This is an automated email from the ASF dual-hosted git repository.
gangwu pushed a commit to branch main
in repository https://gitbox.apache.org/repos/asf/arrow.git
The following commit(s) were added to refs/heads/main by this push:
new 1ffcb4e31d GH-49559: [C++][Parquet] Fix uncontrolled recursion in
WKBGeometryBounder::MergeGeometryInternal (#49558)
1ffcb4e31d is described below
commit 1ffcb4e31d6f54c6e0ef0fc85d3f9c9903753c63
Author: Gang Wu <[email protected]>
AuthorDate: Mon Mar 23 16:42:23 2026 +0800
GH-49559: [C++][Parquet] Fix uncontrolled recursion in
WKBGeometryBounder::MergeGeometryInternal (#49558)
### Rationale for this change
Fix `MergeGeometryInternal` stack overflow from deeply nested WKB
GeometryCollection inputs.
### What changes are included in this PR?
Added a depth limit (128) to `MergeGeometryInternal` to prevent stack
overflow when parsing deeply nested WKB GeometryCollection inputs.

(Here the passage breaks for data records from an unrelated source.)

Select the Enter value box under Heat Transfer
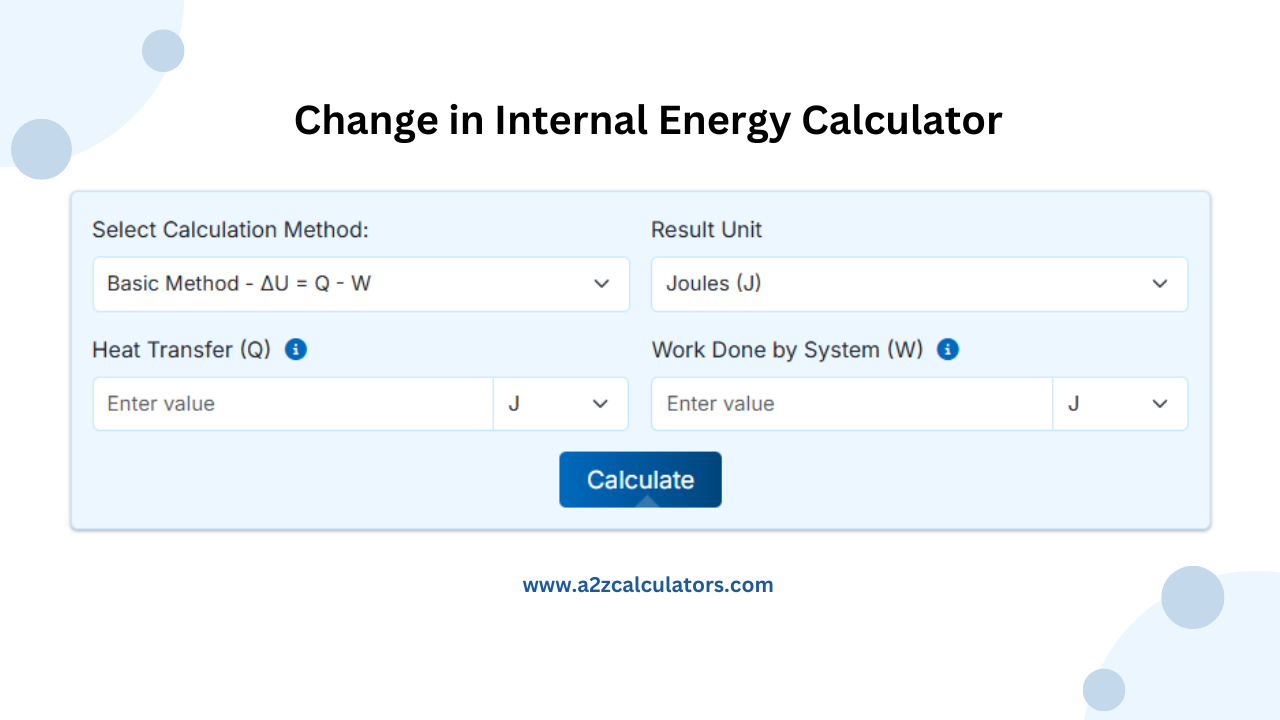1280x720 pixels. 290,404
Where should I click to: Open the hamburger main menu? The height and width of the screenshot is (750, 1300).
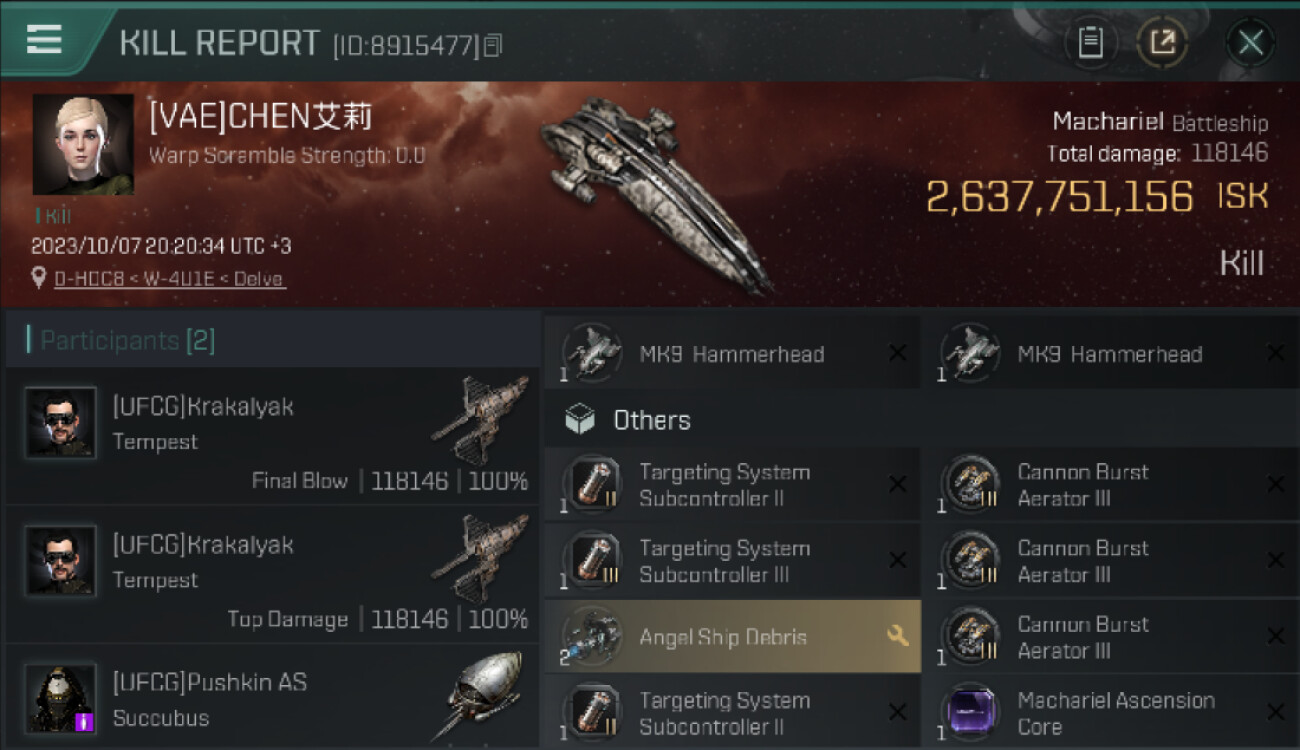[44, 40]
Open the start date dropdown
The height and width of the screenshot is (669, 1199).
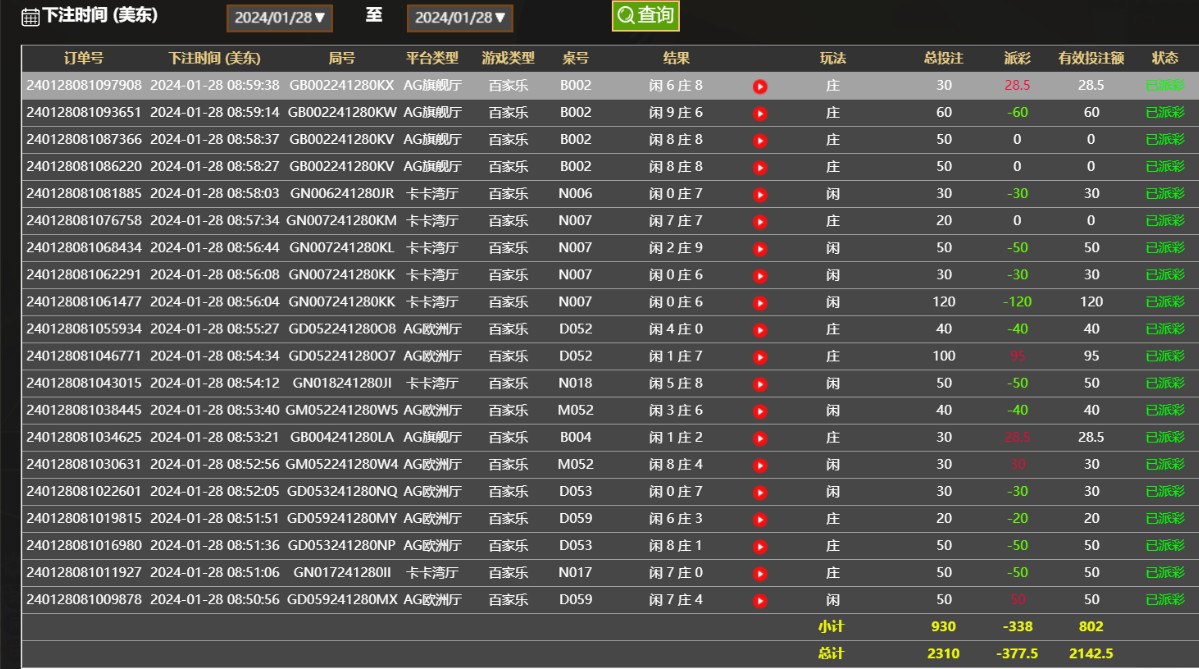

### Are these changes tested?
A unit test `TestWKBBounderErrorForDeepNesting` has been included to ensure
proper exception throwing upon exceeding the limit.
### Are there any user-facing changes?
No.
* GitHub Issue: #49559
Lead-authored-by: Gang Wu <[email protected]>
Co-authored-by: google-labs-jules[bot]
<161369871+google-labs-jules[bot]@users.noreply.github.com>
Co-authored-by: wgtmac <[email protected]>
Signed-off-by: Gang Wu <[email protected]>
---
cpp/src/parquet/geospatial/util_internal.cc | 9 +++--
cpp/src/parquet/geospatial/util_internal.h | 2 +-
cpp/src/parquet/geospatial/util_internal_test.cc | 43 ++++++++++++++++++++++++
3 files changed, 51 insertions(+), 3 deletions(-)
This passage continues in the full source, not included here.